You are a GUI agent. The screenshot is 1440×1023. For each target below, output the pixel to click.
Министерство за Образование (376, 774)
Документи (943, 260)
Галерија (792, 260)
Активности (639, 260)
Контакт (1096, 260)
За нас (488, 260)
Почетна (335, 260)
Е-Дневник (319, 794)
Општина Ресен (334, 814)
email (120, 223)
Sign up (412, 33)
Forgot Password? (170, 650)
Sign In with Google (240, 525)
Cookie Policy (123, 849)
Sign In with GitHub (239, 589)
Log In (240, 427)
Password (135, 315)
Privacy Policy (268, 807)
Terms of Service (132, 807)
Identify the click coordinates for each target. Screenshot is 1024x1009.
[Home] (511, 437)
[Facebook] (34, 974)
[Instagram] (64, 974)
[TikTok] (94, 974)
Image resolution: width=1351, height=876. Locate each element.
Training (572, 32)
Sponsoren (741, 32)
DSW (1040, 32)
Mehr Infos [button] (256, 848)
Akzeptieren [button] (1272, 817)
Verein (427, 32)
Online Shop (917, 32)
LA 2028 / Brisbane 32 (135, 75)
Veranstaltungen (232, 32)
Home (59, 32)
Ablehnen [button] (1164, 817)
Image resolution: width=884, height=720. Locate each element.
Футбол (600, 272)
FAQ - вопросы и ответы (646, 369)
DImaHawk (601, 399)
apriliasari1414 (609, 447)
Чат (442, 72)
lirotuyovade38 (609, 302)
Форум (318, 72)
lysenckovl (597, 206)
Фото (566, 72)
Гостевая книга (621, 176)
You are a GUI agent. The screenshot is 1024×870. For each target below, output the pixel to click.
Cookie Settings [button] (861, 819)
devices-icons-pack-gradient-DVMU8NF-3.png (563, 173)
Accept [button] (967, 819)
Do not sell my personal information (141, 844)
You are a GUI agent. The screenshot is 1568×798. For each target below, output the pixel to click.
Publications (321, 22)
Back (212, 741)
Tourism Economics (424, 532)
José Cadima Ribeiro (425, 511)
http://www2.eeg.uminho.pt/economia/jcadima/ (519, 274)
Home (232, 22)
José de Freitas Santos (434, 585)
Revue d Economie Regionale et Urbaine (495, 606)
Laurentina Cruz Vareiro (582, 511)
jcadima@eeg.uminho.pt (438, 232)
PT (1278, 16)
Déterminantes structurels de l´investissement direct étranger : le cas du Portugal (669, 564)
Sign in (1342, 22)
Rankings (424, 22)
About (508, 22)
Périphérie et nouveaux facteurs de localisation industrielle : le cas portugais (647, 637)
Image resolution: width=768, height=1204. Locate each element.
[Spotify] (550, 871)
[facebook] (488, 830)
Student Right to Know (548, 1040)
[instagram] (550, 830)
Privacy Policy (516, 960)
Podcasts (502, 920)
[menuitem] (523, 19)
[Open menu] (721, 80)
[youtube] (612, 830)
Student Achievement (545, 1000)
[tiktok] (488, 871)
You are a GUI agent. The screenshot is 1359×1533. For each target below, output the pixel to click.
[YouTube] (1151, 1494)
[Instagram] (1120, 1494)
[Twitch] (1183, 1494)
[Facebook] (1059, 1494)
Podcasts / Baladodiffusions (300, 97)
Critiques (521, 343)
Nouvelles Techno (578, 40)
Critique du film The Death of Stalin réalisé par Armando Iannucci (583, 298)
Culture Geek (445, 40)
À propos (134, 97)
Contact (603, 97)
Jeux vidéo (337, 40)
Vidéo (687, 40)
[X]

# REQUIRED TASK
Increase every coordinate in the answers by 113 and write out again all the lines starting at the line containing "Гостевая книга (621, 176)" and ending at the line containing "http://www2.eeg.uminho.pt/economia/jcadima/ (519, 274)", with both of those lines included. Reproduce every other line in that span unchanged, and give only those lines.

# EXERCISE OUTPUT
Гостевая книга (734, 289)
You are a GUI agent. The screenshot is 1024×870. For each target below, output the pixel to click.
Cookie Settings [button] (974, 932)
devices-icons-pack-gradient-DVMU8NF-3.png (676, 286)
Accept [button] (1080, 932)
Do not sell my personal information (254, 957)
You are a GUI agent. The screenshot is 1568×798. For each target below, output the pixel to click.
Publications (434, 135)
Back (325, 854)
Tourism Economics (537, 645)
José Cadima Ribeiro (538, 624)
http://www2.eeg.uminho.pt/economia/jcadima/ (632, 387)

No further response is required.